🤖 AI Summary
This work systematically analyzes the theoretical performance of inexact online mirror descent (OMD), focusing on how approximation errors in solving the proximal subproblem affect regret bounds. Leveraging tools from convex analysis, online learning theory, and uniform smoothness/barrier properties, we derive the first tight, error-dependent excess regret bounds. Key results: (i) Negative entropy regularization over the simplex recovers robustness only under stochastic losses; even then, its restriction to subsets requires exponentially small approximation errors to avoid linear regret. (ii) In contrast, logarithmic barrier and Tsallis entropies sustain sublinear regret under polynomially bounded approximation errors—demonstrating superior error tolerance. These findings uncover a fundamental trade-off between regularizer smoothness and approximation resilience, establishing precise conditions under which inexact OMD remains viable.
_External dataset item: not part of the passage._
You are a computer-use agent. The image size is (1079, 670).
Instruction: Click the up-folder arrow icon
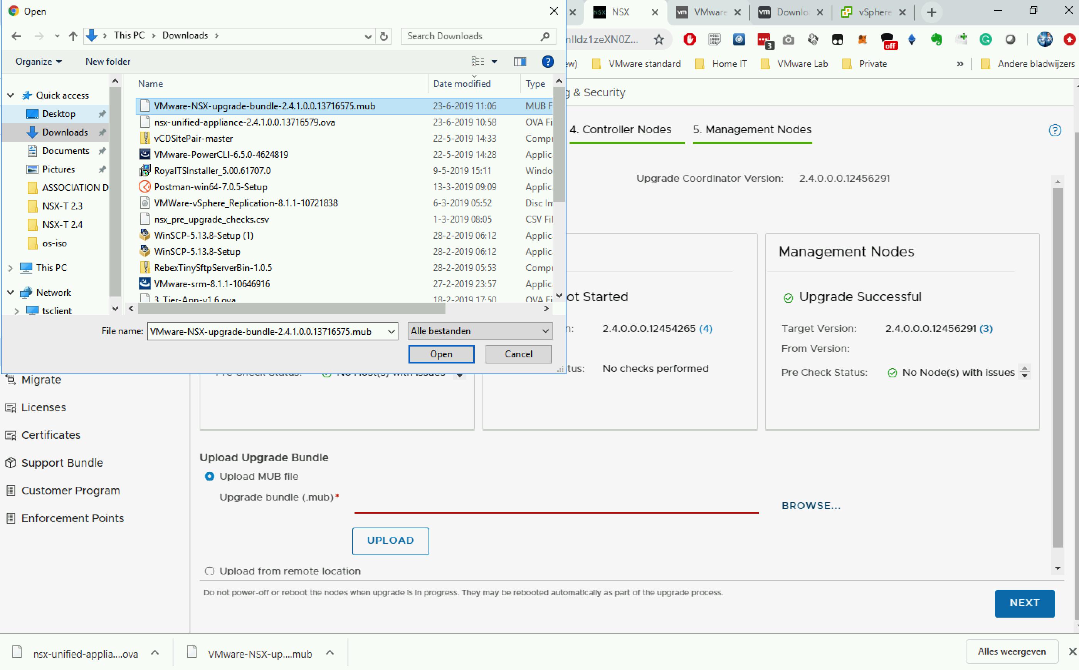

The analysis provides both theoretical foundations and practical guidance for regularizer selection in real-world OMD deployments.
📝 Abstract
Online mirror descent (OMD) is a fundamental algorithmic paradigm that underlies many algorithms in optimization, machine learning and sequential decision-making. The OMD iterates are defined as solutions to optimization subproblems which, oftentimes, can be solved only approximately, leading to an inexact version of the algorithm. Nonetheless, existing OMD analyses typically assume an idealized error free setting, thereby limiting our understanding of performance guarantees that should be expected in practice. In this work we initiate a systematic study into inexact OMD, and uncover an intricate relation between regularizer smoothness and robustness to approximation errors. When the regularizer is uniformly smooth, we establish a tight bound on the excess regret due to errors. Then, for barrier regularizers over the simplex and its subsets, we identify a sharp separation: negative entropy requires exponentially small errors to avoid linear regret, whereas log-barrier and Tsallis regularizers remain robust even when the errors are only polynomial. Finally, we show that when the losses are stochastic and the domain is the simplex, negative entropy regains robustness-but this property does not extend to all subsets, where exponentially small errors are again necessary to avoid suboptimal regret.